Codeforces Round #645 (Div. 2)——D Problem Solution
As a rookie, of course, there is no A. The data of this problem is too small. Unfortunately, the data card is dead.
The most important point of this question is that you have to come to a conclusion: the last day of the answer must be the end of the month, so that you can enumerate the end of the month, the beginning of the month, the prefix and the number of days to calculate. Specifically, it can be divided into two O(nlogn) or O(n)
. The proof of the conclusion:
Refer to Tutorial and use the contradiction method. Assuming that there is a certain optimal solution and its last day is not the end of the month, let the last day element of the optimal solution be x, you can know that the next day is x+1 (because it is not at the end of the month), because it is the optimal solution, so if the travel plan is delayed by one day, the answer will not be better than the current one, and the travel plan Delaying one day backward means subtracting the element of the left end of the optimal solution plus x+1, so it can be known that the element of the left end is> x+1, so the element of one day to the left of the left end is> x, so we can find that- --- Advance the travel plan by one day, you can add an element> x, subtract an x, and find that the answer is better than the optimal solution, contradictory.
Specific pictures can be combined:
complete approach:
- Dichotomous + prefix sum
Preprocess the prefix and x of the number of days in each month and the prefix of the hug number and the array y of each month.
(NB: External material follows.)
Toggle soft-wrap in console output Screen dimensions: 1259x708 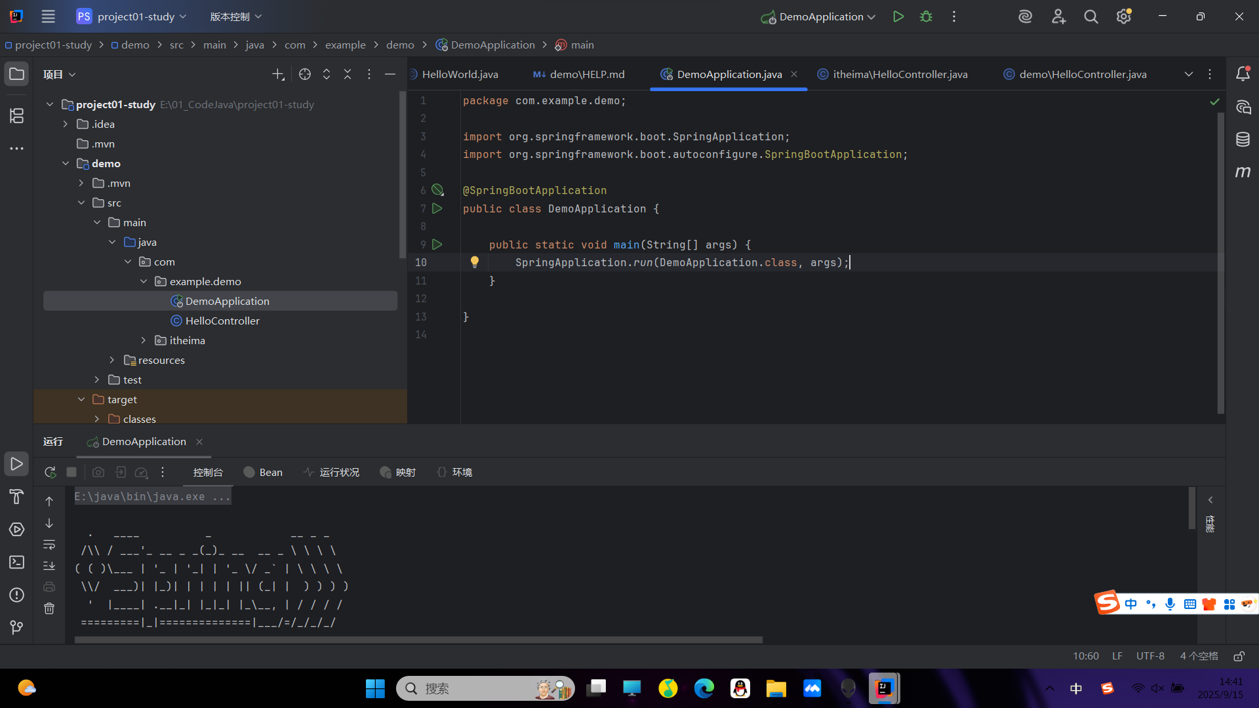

Enumerate the last day of each month, that is, for each x[i]>=k, use upper_bound to find the first subscript j of x>x[i]-k (in this case, i represents the end of the month , J represents the month of the first paragraph) Use the prefix and the y array to calculate the number of hugs between the two endpoints (y[i]-y[j-1]). Note that at this time, a part of the hug number is calculated because j The month only contains the endpoints, so use the x array to calculate how many days there are in month j (x[i]-x[j-1]-k), so that the answer minus the number of hugs for that number of days is (t*(t +1)/2) can
code:
#include<bits/stdc++.h>
#include<unordered_map>
using namespace std;
#define ll long long
ll x[400005];
ll y[400005];
ll z[400005];
int main()
{
ll n, m;
cin >> n >> m;
int i;
for (i = 0; i < n; i++)
{
scanf("%d", &x[i]);
x[i + n] = x[i];
}
n = n * 2;
for (i = 0; i < n; i++)
{
if (i)
{
y[i] = x[i] + y[i - 1];
z[i] = x[i] * (x[i] + 1) / 2 + z[i - 1];
}
else
{
y[i] = x[i];
z[i] = x[i] * (x[i] + 1);
}
}
ll ma = 0;
for (i = 0; i < n; i++)
{
if (y[i] >= m)
{
int pos = upper_bound(y, y + n, y[i] - m) - y;
ll ans = z[i] - z[pos];
ll days = y[i] - (pos==0?0:y[pos-1]);
ll cha = days - m;
ans = ans - (cha) * (cha + 1) / 2 + (x[pos]) * (x[pos] + 1) / 2;
//cout << cha << endl;
ma = max(ma, ans);
}
}
cout << ma << endl;
}
- Take-foot
general idea and in fact the former is similar to the use of foot to take the idea ---- l, r double pointer, if the current number of days and <k is r ++, may find the end point of the month, then l ++, until in l In the month of the starting endpoint, that is (sum-a[l]=a[l+1]+…+a[r]<k and sum>=k), then calculate the prefix and calculate the answer. .
I haven't written it myself, so there is no code, but there are many on CF.